Autism Research Finds Laugh of Autistic Children is Rated More Favorably than Laugh of Typically Developing Children

Laugh of Children with Autism Ranked More Favorably than Laugh of Typically Developing Children in Autism Study

Previous autism research has demonstrated that the laugh of autistic children differs from that of normally developing children.  However, no research has been conducted to determine which type of laughter is ranked as “more favorable” by listeners.

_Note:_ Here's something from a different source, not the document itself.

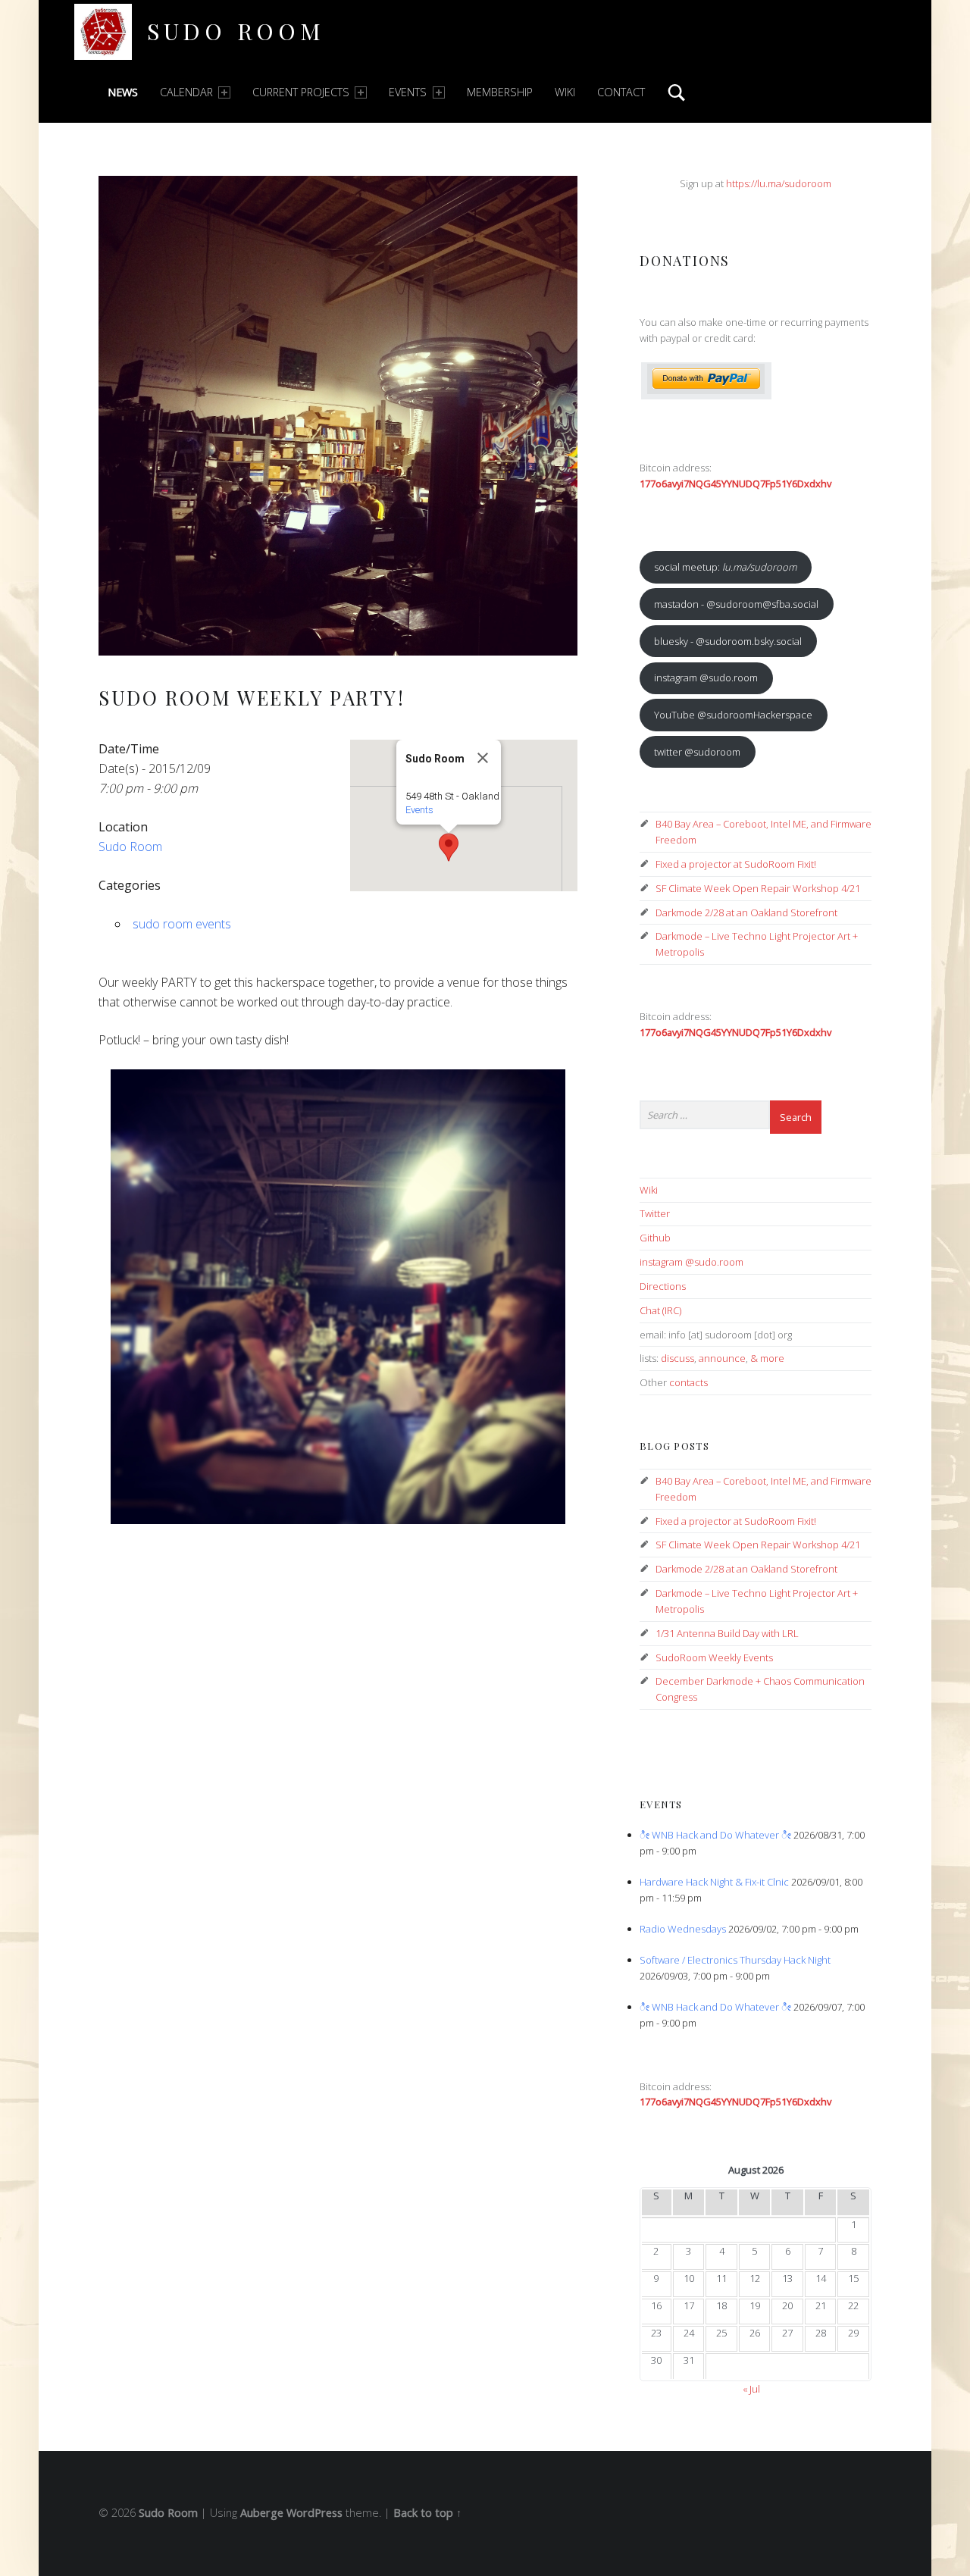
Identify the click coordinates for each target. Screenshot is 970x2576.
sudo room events (182, 924)
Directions (663, 1286)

A recent study attempted to find whether the laugh of autistic children or the laugh of typically developing children is rated higher by listeners.  The study also sought to determine whether or not listeners could distinguish the laugh of autistic children from the laugh of typically developing children.  The findings were published in an article titled Listeners Prefer the Laughs of Children with Autism to those of Typically Developing Children.

Laughs were recorded from autistic children and typically developing children between the ages of 8 to 10 years of age.  Listeners were then asked to answer 2 questions:

  1. Which laugh was produced by an autistic child and which was produced by a typically developing child?
  2. Which laugh is “more favorable”?

The study found that listeners were able to distinguish betweem the laugh of an autistic child and the laugh of a typically developing child.  However, they were only able to do so at a rate slightly above chance.  The study also identified a subset of listeners who were better able to distinguish between the different laughs.  These listeners looked specifically for uncontrolled and/or longer laughs.

The researchers also reported that listeners ranked an autistic laugh more positively than the laugh of a typically developing child.

The authors suggest the findings of their research indicate that laughter may be a way for children with autism to form friendships.  This conclusion is likely drawn from the fact that the laughter of autistic children was rated as more favorable than the laughter of typically developing children.

The article was epublished in Autism on August 2, 2011.